OMPRESS-HONG KONG (23-03-20) El misionero Francisco de las Heras es un religioso dominico burgalés que vive en el Convento de San Alberto, de Hong Kong. Desde allí escribe sobre cómo están afrontando la pandemia del coronavirus en la famosa ciudad china y expresa su preocupación por España:

“Yo les escribo desde Hong Kong, que es zona muy cercana al origen de la infección, a China. Pertenezco a un grupo de la orden dominicana. Vivimos en un colegio donde somos religiosos de diferentes nacionalidades, varios españoles que hace años éramos el grupo principal, ahora somos pocos y de edad avanzada.

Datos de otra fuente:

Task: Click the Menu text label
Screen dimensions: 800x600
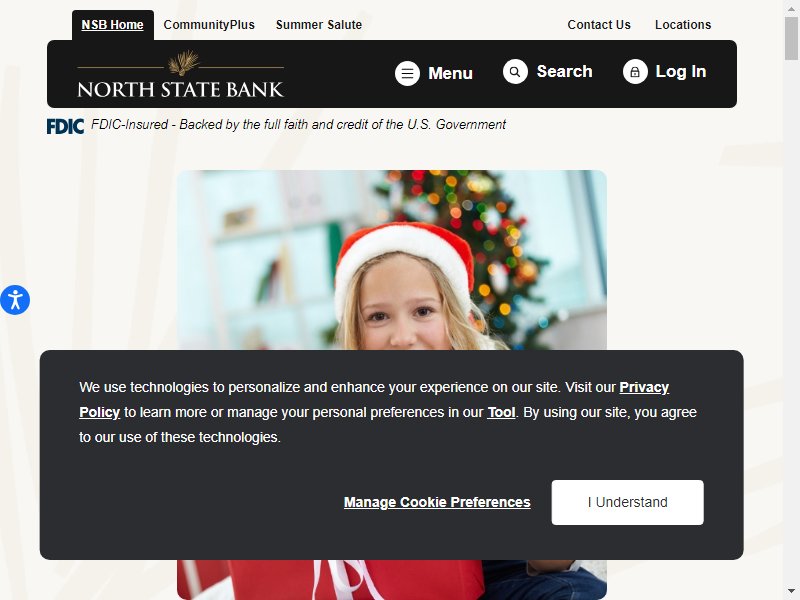Action: click(451, 73)
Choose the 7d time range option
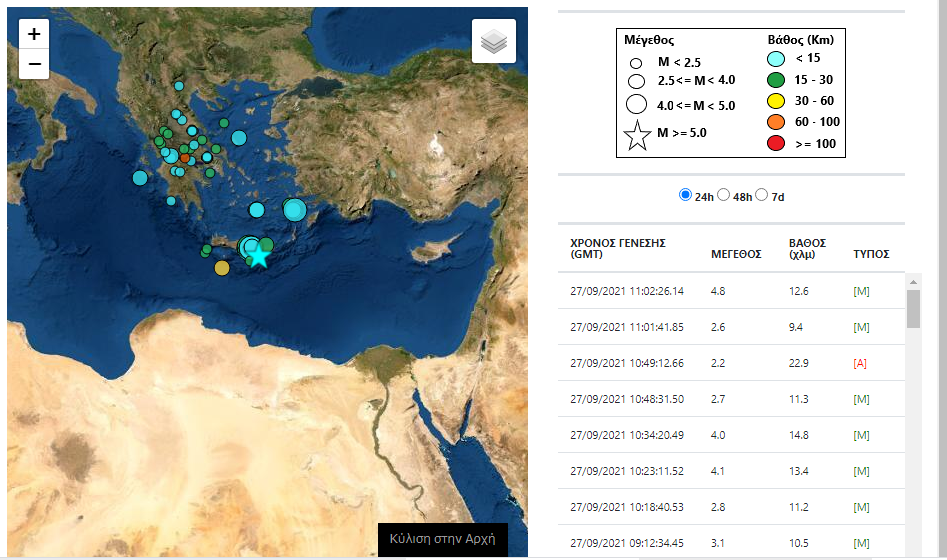947x560 pixels. (763, 195)
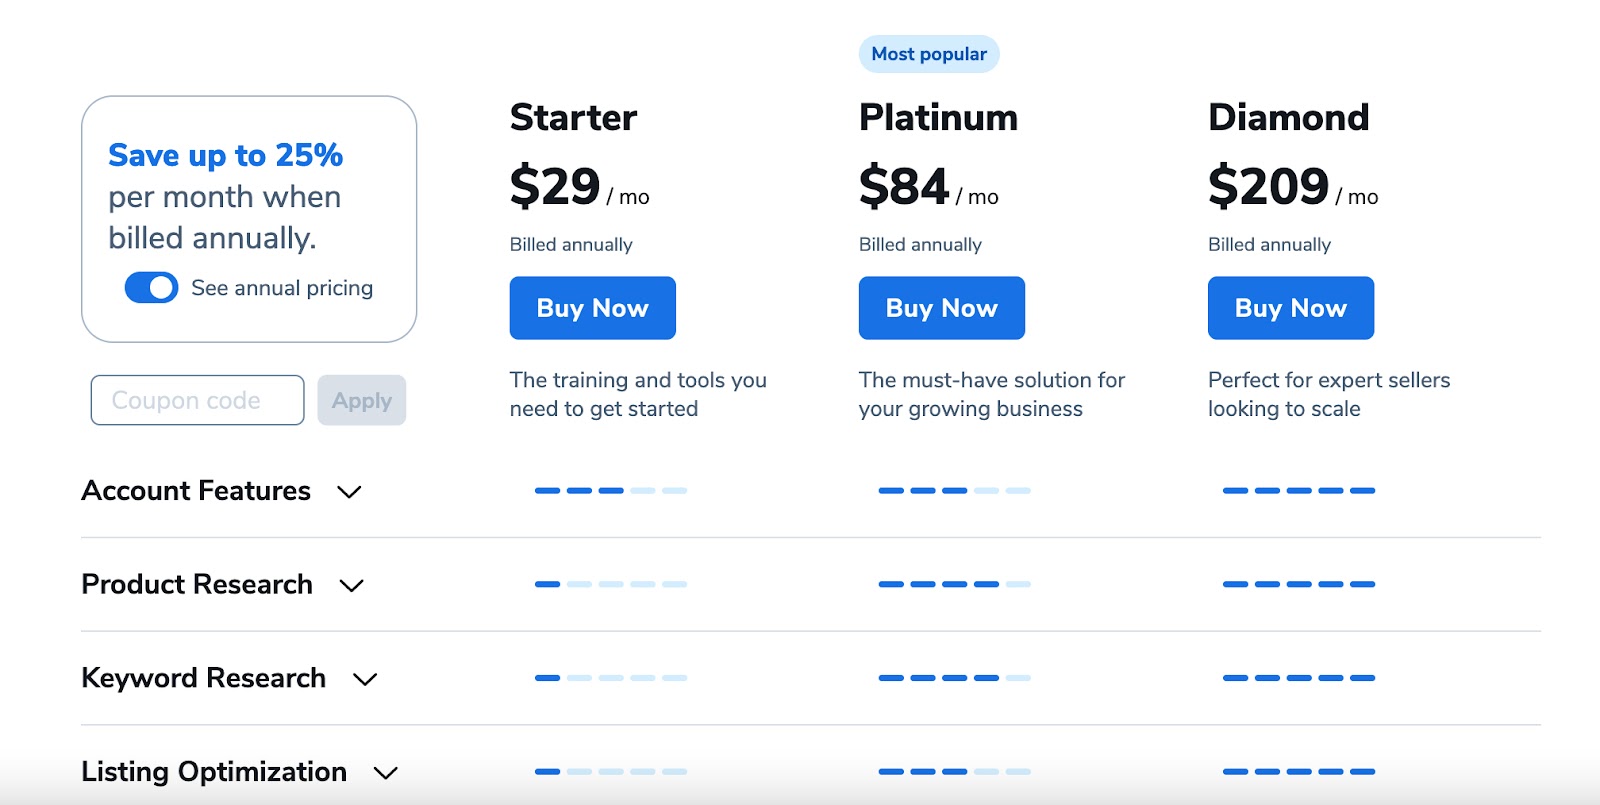Viewport: 1600px width, 805px height.
Task: Click the Save up to 25% text
Action: (x=225, y=155)
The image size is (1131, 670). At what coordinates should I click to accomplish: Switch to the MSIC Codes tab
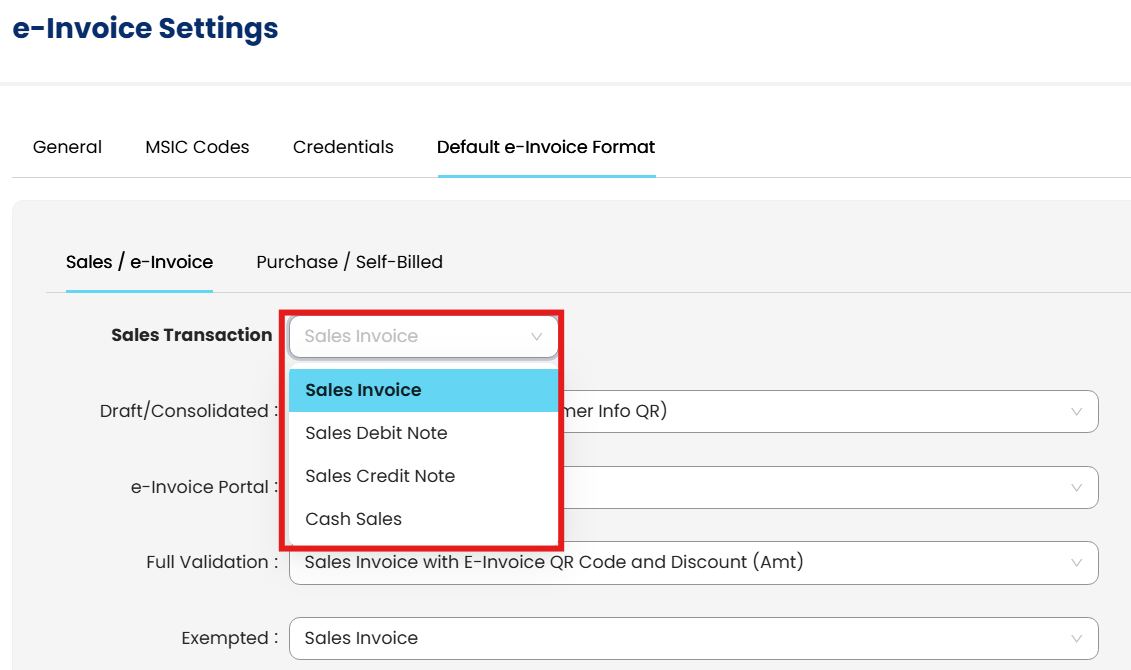197,147
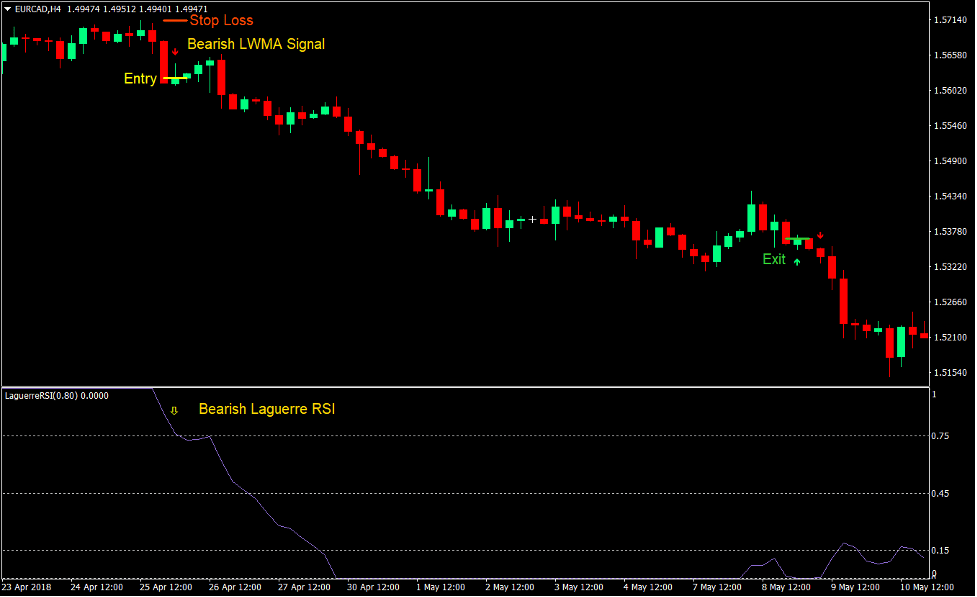Select the green candle below the Exit label

click(x=797, y=243)
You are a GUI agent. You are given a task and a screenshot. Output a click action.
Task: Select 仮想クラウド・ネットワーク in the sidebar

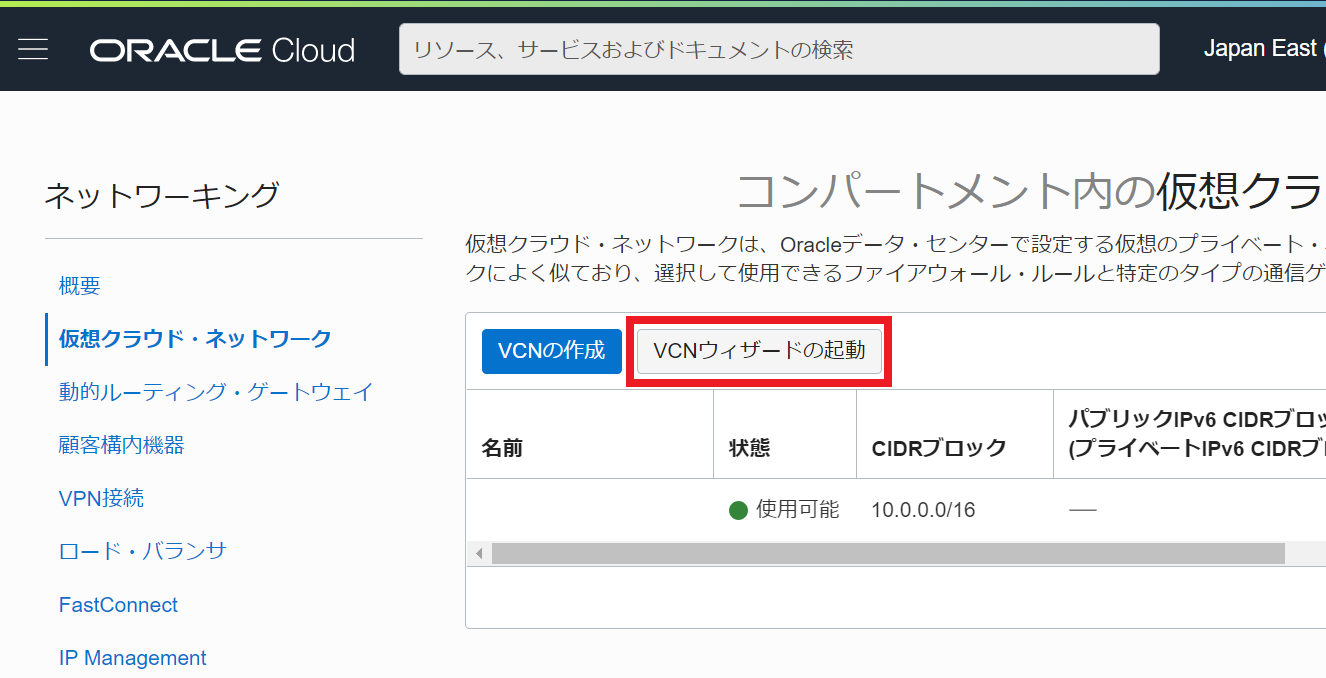[x=195, y=339]
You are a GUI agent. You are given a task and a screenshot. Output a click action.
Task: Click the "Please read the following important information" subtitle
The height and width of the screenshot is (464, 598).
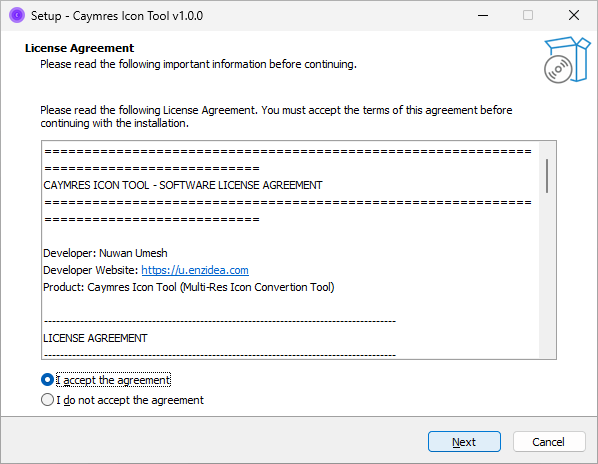(198, 64)
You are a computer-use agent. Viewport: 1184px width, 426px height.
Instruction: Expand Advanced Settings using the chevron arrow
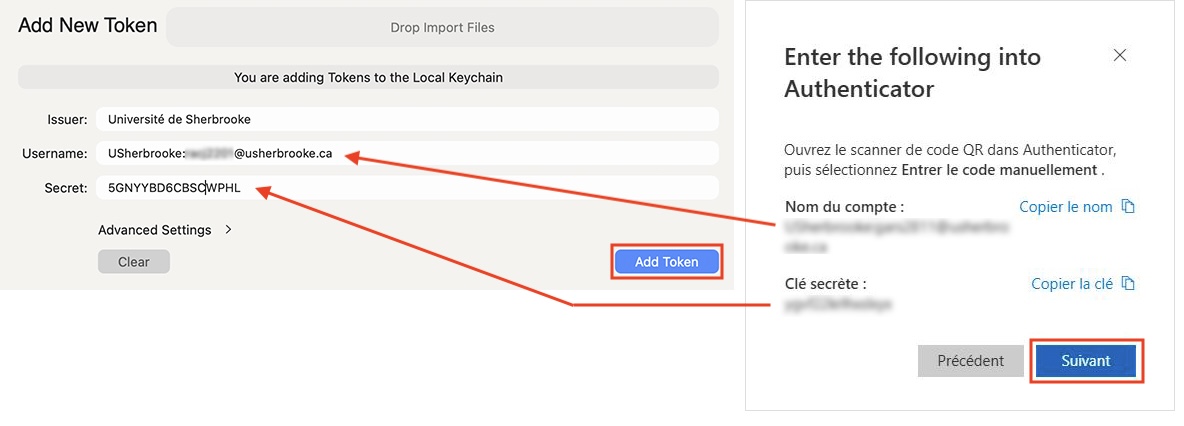229,230
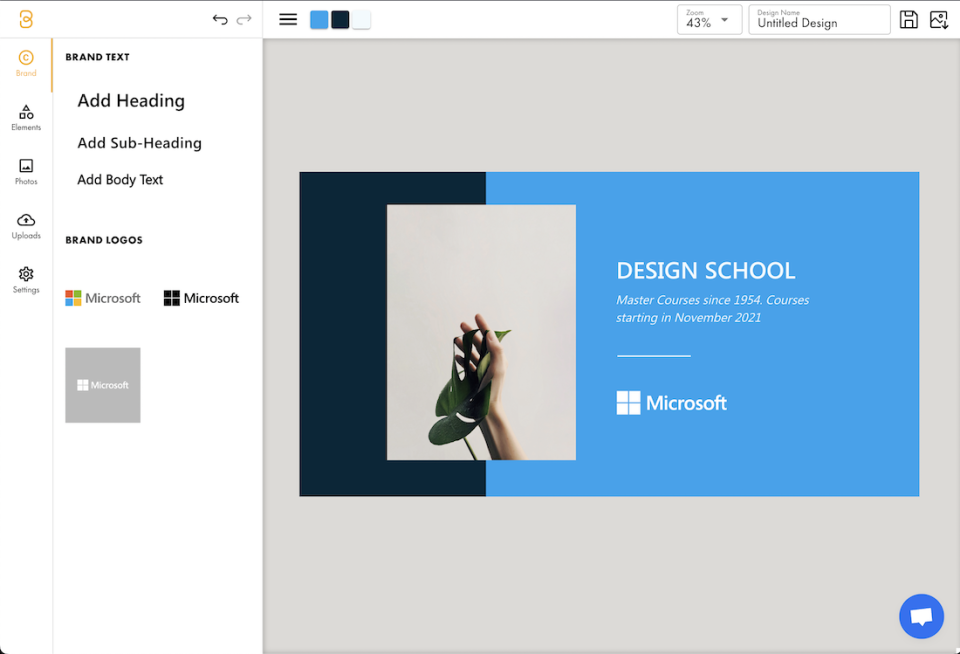Select the dark navy brand color swatch
960x654 pixels.
[341, 19]
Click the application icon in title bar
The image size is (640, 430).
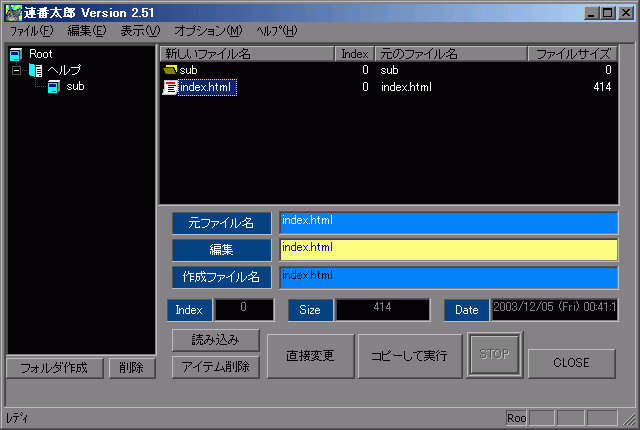12,12
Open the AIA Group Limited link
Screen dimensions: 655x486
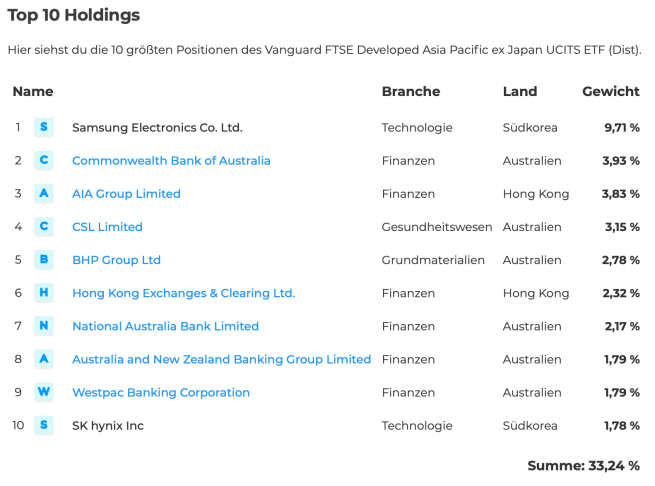pos(126,194)
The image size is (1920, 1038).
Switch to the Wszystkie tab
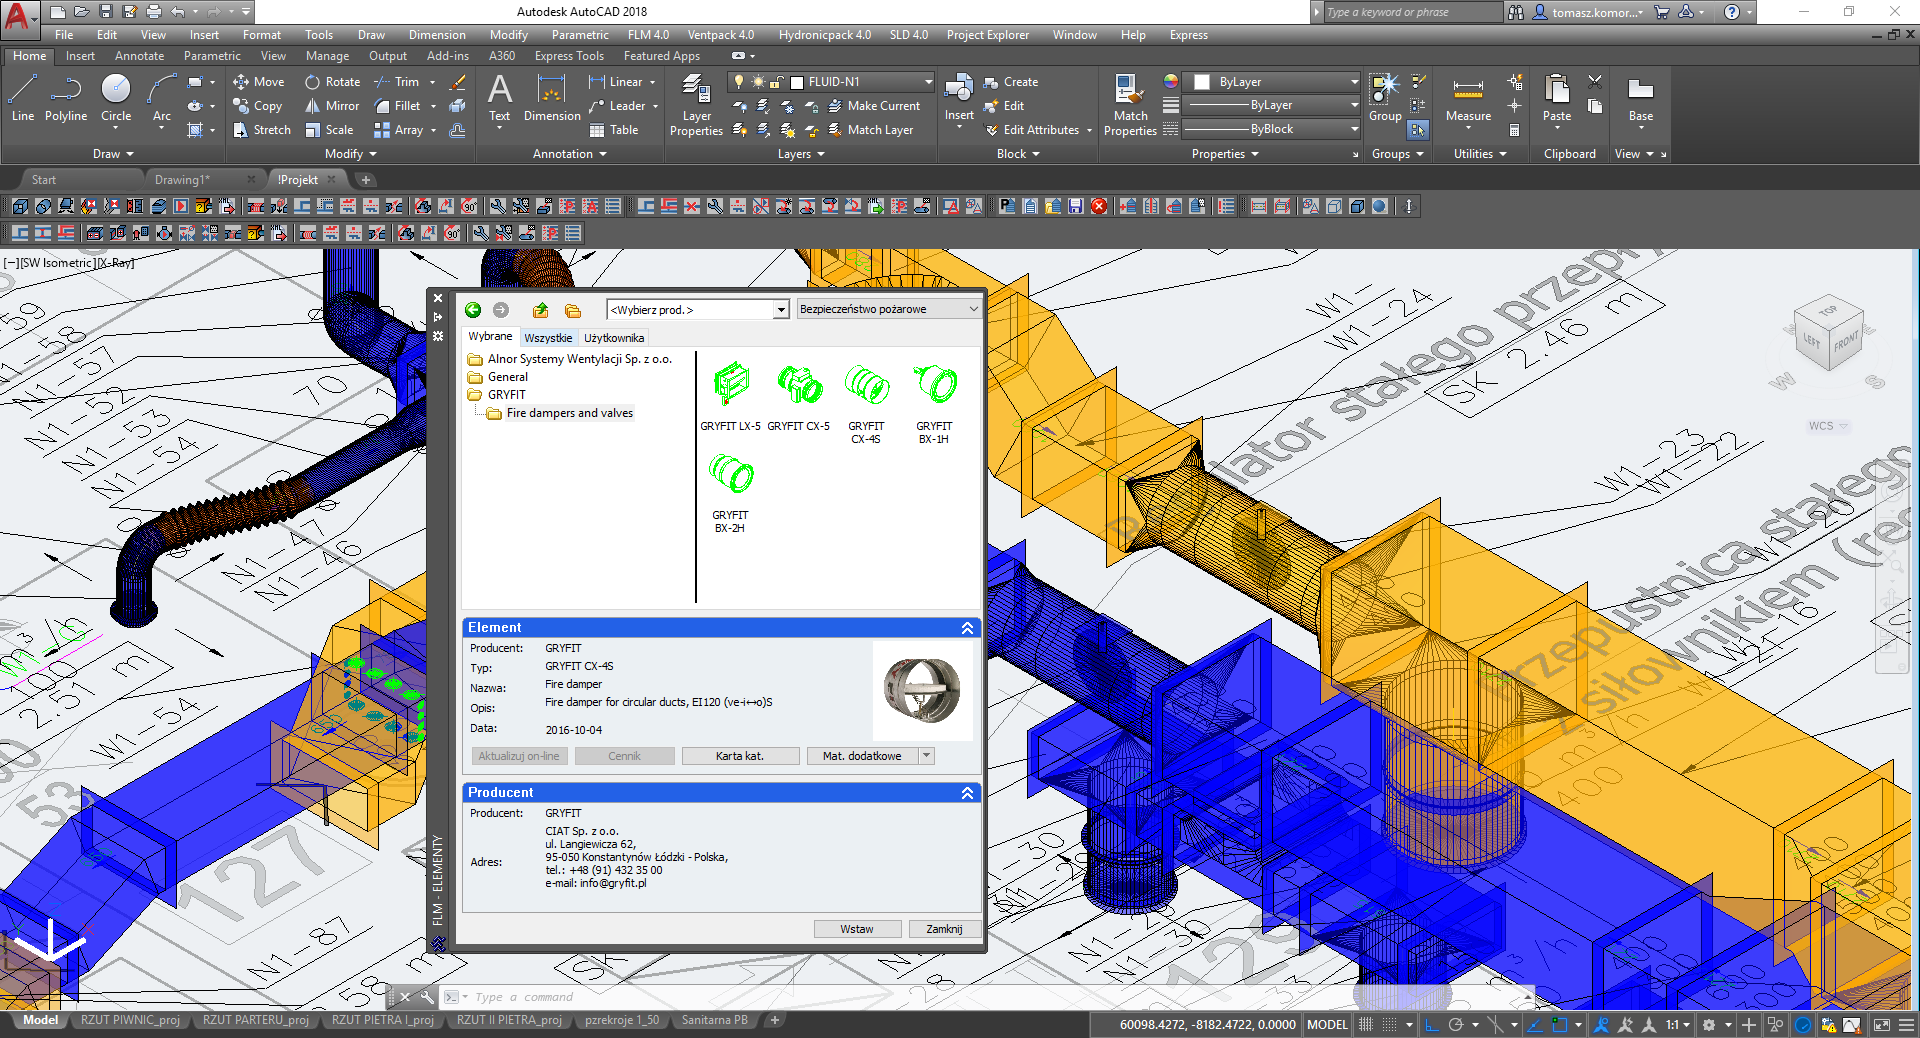click(x=548, y=338)
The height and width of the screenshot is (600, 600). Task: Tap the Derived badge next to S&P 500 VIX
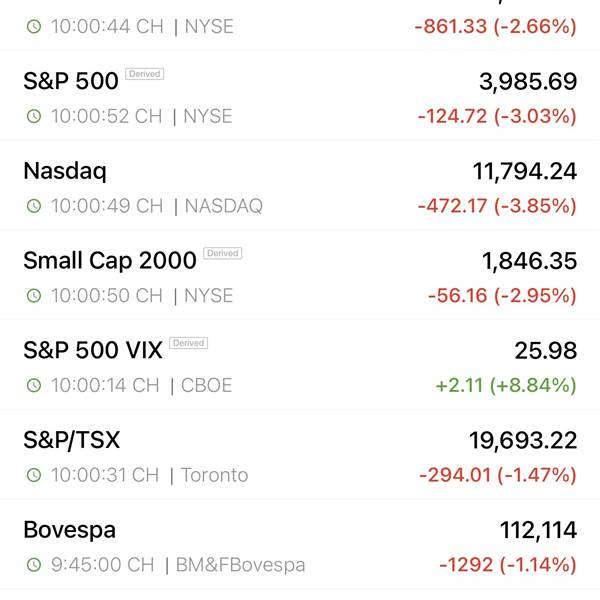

Aquí la infección que tuvimos en el 2003 ya nos enseñó algo que ha servido y está sirviendo. En sí la población oriental es más previsora y más dócil que la occidental. No tienen reparos a poner medidas ya desde un principio, y a tomar medidas que en los países occidentales cuesta aceptar. Un detalle son las mascarillas que aquí se usan. Los locales casi todos las usan. Si alguno por la calle no la lleva lo más probable es que seamos algún no oriental. Medidas sanitarias como lavarse o desinfectar las manos. La desinfección está al orden del día, mucha gente lleva su pequeño frasquito para, en momentos especiales, rociar las manos con el desinfectante. Aquí desde hace mucho se suspendieron los colegios, ya desde que hubo algún caso, porque se vio que puede ser un centro fácil por muchas razones obvias. Se cerraron lugares públicos como salas de conciertos, piscinas, polideportivos, etc. Sin embargo a la gente no se le ha prohibido salir y de hecho lugares como parques, playas, paseos por la montaña están muy frecuentados. Restaurantes también están abiertos aunque menos frecuentados.

En las iglesias desde un principio se adoptaron medidas preventivas como, al recibir la comunión, en la mano; el sacerdote, lo mismo que el público, usa la mascarilla; lavarse las manos antes y después de la comunión; la paz de ninguna forma con contacto directo; las pilas de agua bendita, secas. Algo más tarde se suspendieron las misas en todas las iglesias, llevando ya cuatro domingos y parece que seguirá por algún tiempo más. El número de infectados en HK es pequeño, ha subido en esta semana debido a los muchos que han venido de fuera. La frontera con China se cerró en gran parte y en todos los lugares de entrada en HK había un control sanitario estricto. En mi comunidad, un tanto internacional, no ha habido casos de infección. Al estar muy orientados a la educación llevamos con poco contacto con el exterior desde hace ya más de dos meses.

Agradezco esas oraciones tan necesarias y el recuerdo a través de su correo. Lo mismo haremos desde estas tierras lejanas, nuestro país está pasando por unos momentos muy difíciles y críticos, estamos desde aquí preocupados”.